→ Activity
All lines from the start of the listing below through the line containing "You are a computer-use agent. 846x527 pixels." are to be written out again exactly, and no others.

→ Data for analysis

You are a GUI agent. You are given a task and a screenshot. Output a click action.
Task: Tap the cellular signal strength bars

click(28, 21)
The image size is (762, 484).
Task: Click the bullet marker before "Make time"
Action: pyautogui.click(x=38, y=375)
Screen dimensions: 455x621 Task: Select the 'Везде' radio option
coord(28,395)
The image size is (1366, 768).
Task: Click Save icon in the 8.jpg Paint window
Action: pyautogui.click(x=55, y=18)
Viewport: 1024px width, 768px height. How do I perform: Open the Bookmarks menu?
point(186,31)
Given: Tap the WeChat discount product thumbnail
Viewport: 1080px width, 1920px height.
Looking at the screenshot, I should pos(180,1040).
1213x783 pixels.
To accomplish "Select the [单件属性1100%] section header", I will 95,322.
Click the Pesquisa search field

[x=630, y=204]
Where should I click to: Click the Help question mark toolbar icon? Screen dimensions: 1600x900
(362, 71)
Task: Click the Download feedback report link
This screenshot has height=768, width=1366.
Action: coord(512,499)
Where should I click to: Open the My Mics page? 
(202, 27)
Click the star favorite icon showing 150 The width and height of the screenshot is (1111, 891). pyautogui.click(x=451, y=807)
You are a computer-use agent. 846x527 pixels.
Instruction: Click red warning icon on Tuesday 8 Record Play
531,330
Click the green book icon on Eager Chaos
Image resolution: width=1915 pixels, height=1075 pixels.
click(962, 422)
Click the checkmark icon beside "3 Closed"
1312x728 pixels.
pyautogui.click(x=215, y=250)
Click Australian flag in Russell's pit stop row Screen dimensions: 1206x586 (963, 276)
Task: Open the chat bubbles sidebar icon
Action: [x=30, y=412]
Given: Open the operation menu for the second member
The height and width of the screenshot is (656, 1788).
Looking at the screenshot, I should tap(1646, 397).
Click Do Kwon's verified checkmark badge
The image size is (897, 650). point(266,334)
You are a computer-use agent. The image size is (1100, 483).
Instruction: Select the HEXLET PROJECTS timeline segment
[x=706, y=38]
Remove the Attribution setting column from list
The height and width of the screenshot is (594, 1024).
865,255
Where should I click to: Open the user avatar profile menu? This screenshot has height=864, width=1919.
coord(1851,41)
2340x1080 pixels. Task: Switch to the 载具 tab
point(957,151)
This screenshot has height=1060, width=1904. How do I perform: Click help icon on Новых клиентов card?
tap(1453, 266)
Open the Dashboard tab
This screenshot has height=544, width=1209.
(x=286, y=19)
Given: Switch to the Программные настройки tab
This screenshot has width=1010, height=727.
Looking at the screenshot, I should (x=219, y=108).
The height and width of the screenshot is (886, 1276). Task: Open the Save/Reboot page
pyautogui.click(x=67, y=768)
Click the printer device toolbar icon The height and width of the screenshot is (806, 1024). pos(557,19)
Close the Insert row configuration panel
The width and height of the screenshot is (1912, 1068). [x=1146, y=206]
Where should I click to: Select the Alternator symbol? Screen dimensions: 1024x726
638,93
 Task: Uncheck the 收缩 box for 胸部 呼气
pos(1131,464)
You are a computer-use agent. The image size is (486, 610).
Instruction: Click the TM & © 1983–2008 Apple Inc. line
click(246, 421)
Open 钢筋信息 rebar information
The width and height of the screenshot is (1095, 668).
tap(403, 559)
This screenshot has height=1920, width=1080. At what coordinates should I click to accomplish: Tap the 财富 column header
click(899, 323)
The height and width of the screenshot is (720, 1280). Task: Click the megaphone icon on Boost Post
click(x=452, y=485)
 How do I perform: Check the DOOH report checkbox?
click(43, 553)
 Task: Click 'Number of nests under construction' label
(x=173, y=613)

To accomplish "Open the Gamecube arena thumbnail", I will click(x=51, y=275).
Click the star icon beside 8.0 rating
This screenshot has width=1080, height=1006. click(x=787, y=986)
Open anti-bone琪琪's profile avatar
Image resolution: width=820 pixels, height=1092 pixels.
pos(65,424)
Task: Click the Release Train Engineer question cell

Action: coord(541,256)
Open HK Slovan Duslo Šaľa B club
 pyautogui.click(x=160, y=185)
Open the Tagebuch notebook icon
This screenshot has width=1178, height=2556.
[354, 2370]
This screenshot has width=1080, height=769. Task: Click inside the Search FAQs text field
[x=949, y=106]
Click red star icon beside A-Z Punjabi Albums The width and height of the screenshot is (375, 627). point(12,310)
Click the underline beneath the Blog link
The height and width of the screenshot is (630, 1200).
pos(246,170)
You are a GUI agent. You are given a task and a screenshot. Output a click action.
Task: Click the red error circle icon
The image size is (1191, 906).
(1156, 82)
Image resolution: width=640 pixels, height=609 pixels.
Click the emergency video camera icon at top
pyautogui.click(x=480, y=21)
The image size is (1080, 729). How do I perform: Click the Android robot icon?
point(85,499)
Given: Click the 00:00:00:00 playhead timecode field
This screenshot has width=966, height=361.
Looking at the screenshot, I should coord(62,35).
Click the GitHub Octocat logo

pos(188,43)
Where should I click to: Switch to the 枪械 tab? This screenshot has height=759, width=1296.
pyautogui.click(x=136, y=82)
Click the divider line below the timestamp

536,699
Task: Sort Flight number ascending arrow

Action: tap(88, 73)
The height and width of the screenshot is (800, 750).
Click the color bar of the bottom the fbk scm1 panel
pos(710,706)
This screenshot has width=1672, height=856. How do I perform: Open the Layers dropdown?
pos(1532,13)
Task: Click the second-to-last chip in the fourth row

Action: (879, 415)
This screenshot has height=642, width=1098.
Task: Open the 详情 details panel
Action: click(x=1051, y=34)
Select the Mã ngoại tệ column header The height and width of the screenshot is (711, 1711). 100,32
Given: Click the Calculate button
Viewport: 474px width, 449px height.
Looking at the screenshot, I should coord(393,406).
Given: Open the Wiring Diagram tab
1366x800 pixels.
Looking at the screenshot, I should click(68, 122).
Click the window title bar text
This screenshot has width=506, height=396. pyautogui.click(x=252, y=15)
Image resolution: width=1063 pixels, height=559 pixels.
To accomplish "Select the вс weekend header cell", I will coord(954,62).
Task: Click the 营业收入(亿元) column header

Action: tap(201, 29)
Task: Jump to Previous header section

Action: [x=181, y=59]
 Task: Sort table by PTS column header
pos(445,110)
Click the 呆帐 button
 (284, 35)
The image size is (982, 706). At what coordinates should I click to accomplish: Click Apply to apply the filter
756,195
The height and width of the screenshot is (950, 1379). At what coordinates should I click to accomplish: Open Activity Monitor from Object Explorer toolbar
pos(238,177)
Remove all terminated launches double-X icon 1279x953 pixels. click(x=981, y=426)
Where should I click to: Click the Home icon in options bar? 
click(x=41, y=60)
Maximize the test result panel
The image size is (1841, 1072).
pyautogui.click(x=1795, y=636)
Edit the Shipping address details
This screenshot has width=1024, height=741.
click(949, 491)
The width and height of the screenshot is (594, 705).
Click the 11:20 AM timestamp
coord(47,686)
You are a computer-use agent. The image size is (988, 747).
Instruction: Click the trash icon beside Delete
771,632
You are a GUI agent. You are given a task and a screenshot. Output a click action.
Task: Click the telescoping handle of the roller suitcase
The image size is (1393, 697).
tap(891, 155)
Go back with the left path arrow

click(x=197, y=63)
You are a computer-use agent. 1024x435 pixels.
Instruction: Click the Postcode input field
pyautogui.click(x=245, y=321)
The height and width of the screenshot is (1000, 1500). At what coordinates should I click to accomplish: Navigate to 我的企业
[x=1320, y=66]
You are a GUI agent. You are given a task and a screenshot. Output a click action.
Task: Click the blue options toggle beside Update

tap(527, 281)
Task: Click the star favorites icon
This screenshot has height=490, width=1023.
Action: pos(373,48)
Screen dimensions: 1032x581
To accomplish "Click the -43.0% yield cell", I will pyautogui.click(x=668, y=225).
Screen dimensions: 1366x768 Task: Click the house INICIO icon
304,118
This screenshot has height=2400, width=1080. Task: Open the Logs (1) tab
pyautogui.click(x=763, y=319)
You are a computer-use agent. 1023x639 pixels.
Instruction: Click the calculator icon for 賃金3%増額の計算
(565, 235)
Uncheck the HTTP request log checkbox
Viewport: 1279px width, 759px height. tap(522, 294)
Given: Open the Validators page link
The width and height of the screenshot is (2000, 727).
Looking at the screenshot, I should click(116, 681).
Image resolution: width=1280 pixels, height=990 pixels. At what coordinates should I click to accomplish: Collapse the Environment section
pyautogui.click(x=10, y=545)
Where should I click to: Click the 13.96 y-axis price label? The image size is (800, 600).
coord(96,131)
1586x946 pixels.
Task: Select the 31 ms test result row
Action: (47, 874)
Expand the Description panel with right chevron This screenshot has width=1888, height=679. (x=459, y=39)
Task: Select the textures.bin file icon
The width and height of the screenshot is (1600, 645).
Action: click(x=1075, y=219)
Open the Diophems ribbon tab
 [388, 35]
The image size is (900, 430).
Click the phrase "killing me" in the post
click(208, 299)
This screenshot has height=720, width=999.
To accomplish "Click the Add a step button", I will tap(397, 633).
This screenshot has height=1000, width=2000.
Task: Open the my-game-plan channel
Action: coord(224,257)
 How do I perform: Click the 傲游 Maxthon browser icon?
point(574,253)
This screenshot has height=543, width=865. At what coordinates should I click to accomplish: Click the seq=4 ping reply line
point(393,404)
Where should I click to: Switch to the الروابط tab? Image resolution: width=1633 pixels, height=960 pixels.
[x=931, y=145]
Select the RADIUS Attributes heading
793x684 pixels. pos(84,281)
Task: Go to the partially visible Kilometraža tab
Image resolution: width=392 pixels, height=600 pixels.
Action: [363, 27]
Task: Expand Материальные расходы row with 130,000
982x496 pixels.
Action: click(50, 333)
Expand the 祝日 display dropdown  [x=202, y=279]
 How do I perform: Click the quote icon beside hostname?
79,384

→ Result for this exercise
You are a GUI agent. You are given a task and a screenshot. Output a click action.
Task: Tap the cellular signal strength bars

click(28, 21)
The image size is (762, 484).
Task: Click the bullet marker before "Make time"
Action: pyautogui.click(x=38, y=375)
Screen dimensions: 455x621 Task: Select the 'Везде' radio option
coord(28,395)
The image size is (1366, 768).
Task: Click Save icon in the 8.jpg Paint window
Action: pyautogui.click(x=55, y=18)
Viewport: 1024px width, 768px height. How do I perform: Open the Bookmarks menu?
point(186,31)
Given: Tap the WeChat discount product thumbnail
Viewport: 1080px width, 1920px height.
Looking at the screenshot, I should pos(180,1040).
1213x783 pixels.
To accomplish "Select the [单件属性1100%] section header", I will 95,322.
Click the Pesquisa search field

[x=630, y=204]
Where should I click to: Click the Help question mark toolbar icon? Screen dimensions: 1600x900
(362, 71)
Task: Click the Download feedback report link
This screenshot has height=768, width=1366.
Action: coord(512,499)
Where should I click to: Open the My Mics page? 
(202, 27)
Click the star favorite icon showing 150 The width and height of the screenshot is (1111, 891). pyautogui.click(x=451, y=807)
You are a computer-use agent. 846x527 pixels.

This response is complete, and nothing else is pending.